Case and point: roasted potatoes. They’re delicious, they’re easy, and we love to eat them, but I hardly ever made them before the past few months. Getting the taste just right isn’t the problem. It’s all down to one factor: crispiness. No matter how tiny I diced my potatoes or how high temperature I roasted them, I’d still get the same soggy, saggy wedges.
I cracked the code back in November with the help of some tips from RachelCooks.com. I wasn’t getting anything wrong about the temperature or size of my potatoes. It turns out that the magic of crispiness is a matter of chemistry, and it all comes down to the prep work. You’ve got to soak some of the starch out of your spuds, plus dry them thoroughly and space them out on the pan.
With Rachel’s tips on my side, my roasted potatoes when from flaccid to super-crispy in three attempts!
However, now I have my own tip to add to the mix.
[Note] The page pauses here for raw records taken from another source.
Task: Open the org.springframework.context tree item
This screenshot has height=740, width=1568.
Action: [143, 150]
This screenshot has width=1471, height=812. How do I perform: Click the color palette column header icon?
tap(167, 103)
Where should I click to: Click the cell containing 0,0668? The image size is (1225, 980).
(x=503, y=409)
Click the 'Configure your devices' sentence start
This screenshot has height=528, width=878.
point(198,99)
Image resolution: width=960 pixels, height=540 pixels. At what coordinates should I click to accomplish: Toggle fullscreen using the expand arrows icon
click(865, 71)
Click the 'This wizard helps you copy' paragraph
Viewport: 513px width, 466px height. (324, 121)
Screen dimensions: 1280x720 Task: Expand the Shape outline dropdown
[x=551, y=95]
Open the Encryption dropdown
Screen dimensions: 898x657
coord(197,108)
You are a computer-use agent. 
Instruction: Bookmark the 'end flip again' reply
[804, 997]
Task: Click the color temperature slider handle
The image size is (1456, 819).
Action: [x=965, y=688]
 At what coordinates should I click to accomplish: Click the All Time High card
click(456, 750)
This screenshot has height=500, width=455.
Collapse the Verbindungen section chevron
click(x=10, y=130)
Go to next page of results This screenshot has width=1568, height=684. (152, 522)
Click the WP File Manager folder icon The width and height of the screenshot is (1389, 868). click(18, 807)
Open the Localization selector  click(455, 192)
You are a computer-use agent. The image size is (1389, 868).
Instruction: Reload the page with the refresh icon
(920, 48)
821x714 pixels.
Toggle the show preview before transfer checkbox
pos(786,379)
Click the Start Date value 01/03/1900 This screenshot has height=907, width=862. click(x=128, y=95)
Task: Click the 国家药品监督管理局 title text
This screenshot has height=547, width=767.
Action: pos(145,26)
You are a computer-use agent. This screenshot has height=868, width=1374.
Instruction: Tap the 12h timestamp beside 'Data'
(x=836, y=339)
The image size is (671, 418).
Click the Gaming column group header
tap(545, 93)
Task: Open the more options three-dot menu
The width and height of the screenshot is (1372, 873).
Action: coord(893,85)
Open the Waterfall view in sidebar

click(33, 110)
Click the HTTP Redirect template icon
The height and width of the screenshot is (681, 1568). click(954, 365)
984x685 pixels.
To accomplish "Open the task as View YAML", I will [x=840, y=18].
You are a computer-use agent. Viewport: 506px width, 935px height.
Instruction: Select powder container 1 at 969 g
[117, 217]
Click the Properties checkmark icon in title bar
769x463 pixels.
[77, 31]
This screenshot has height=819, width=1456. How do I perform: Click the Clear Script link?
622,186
If you want delicious, savory roasted potatoes, mincing an onion isn’t going to get you there. What you need are shallots.
Shallots have a much subtler spiciness than onion, and a sweet undertone that comes out when they’re roasted. I’d go with one to two of them to match Rachel’s recipe in lieu of the onion. I used to dice them by hand, but lately I just drop them into the food processor along with a quarter cup of grated romano cheese and a tablespoon of minced garlic from a jar. I add that mix to the potatoes along with salt, pepper, and olive oil, but otherwise follow Rachel’s instructions to the tee.
The result? Perfect, restaurant-quality, super-crispy potatoes, every time.
(Sadly, we ate them all before I could snap a photo to go with this post!)